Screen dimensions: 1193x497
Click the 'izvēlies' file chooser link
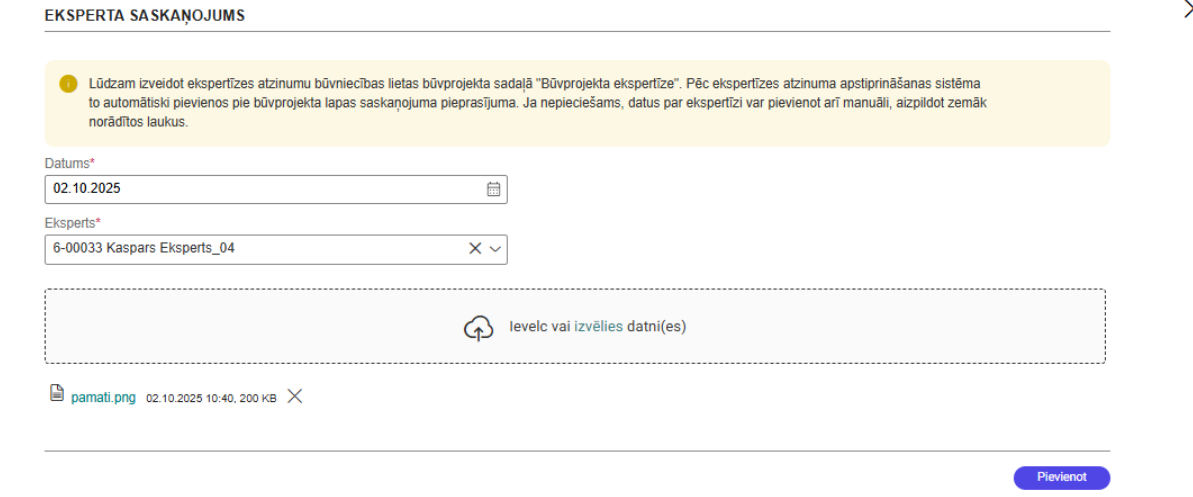(598, 327)
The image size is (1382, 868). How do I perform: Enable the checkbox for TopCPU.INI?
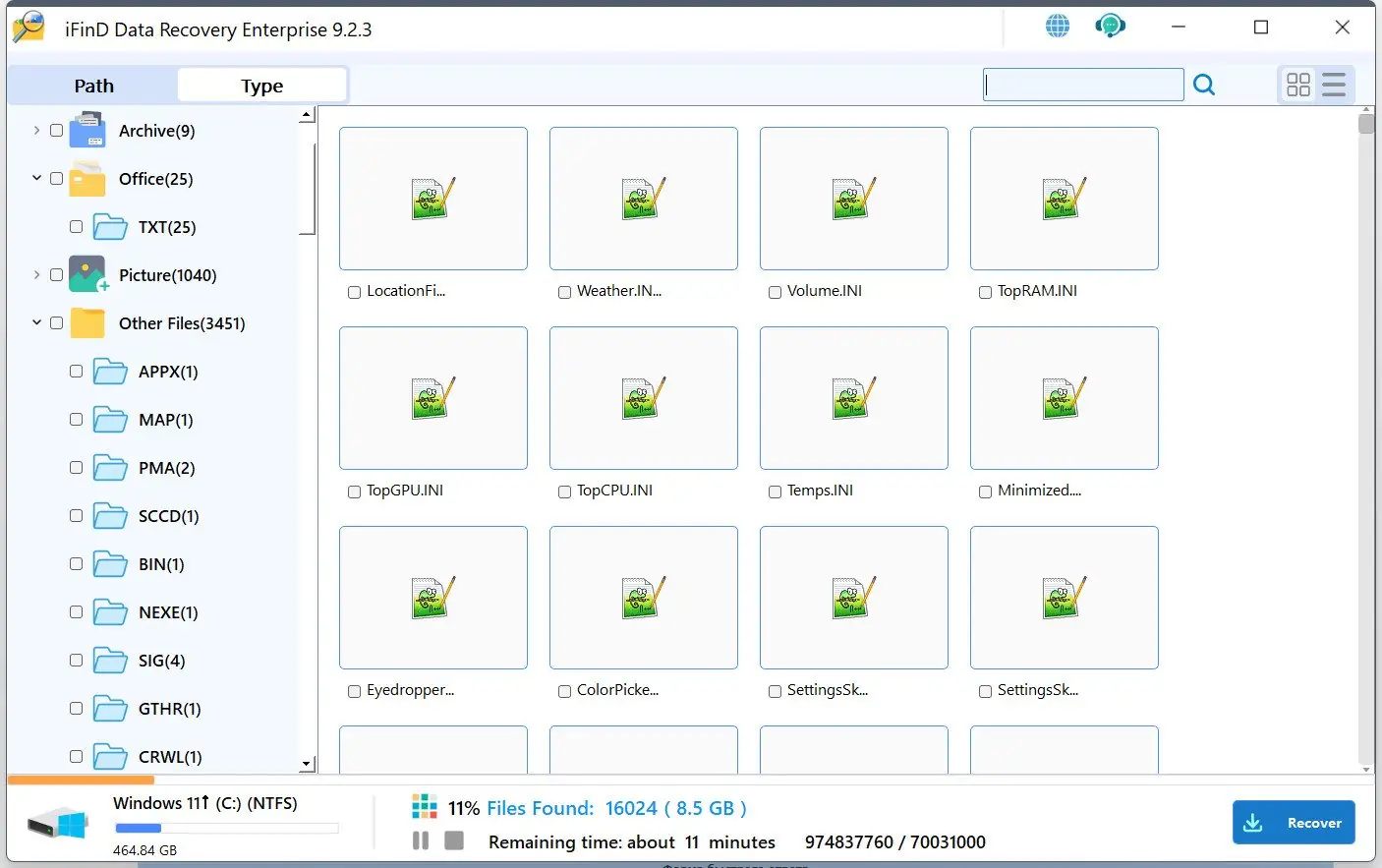coord(564,491)
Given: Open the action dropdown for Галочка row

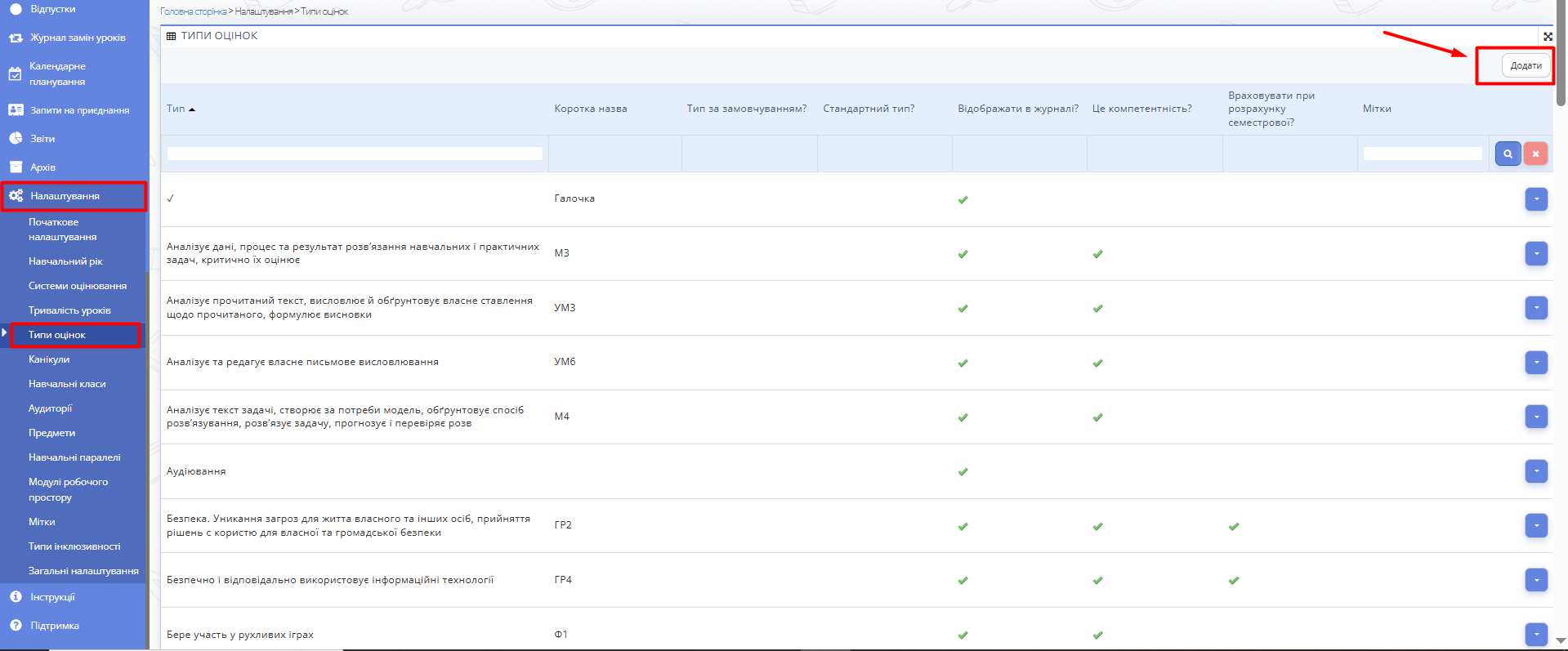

__Task directions__. For the entries above, the output must hold exactly the lines from the one with "Click the 'izvēlies' file chooser link" through the last line, both included, and no pictures.

__Response to the task__.
Click the 'izvēlies' file chooser link
(598, 327)
The image size is (1382, 868). How do I perform: Enable the checkbox for TopCPU.INI?
coord(564,491)
Given: Open the action dropdown for Галочка row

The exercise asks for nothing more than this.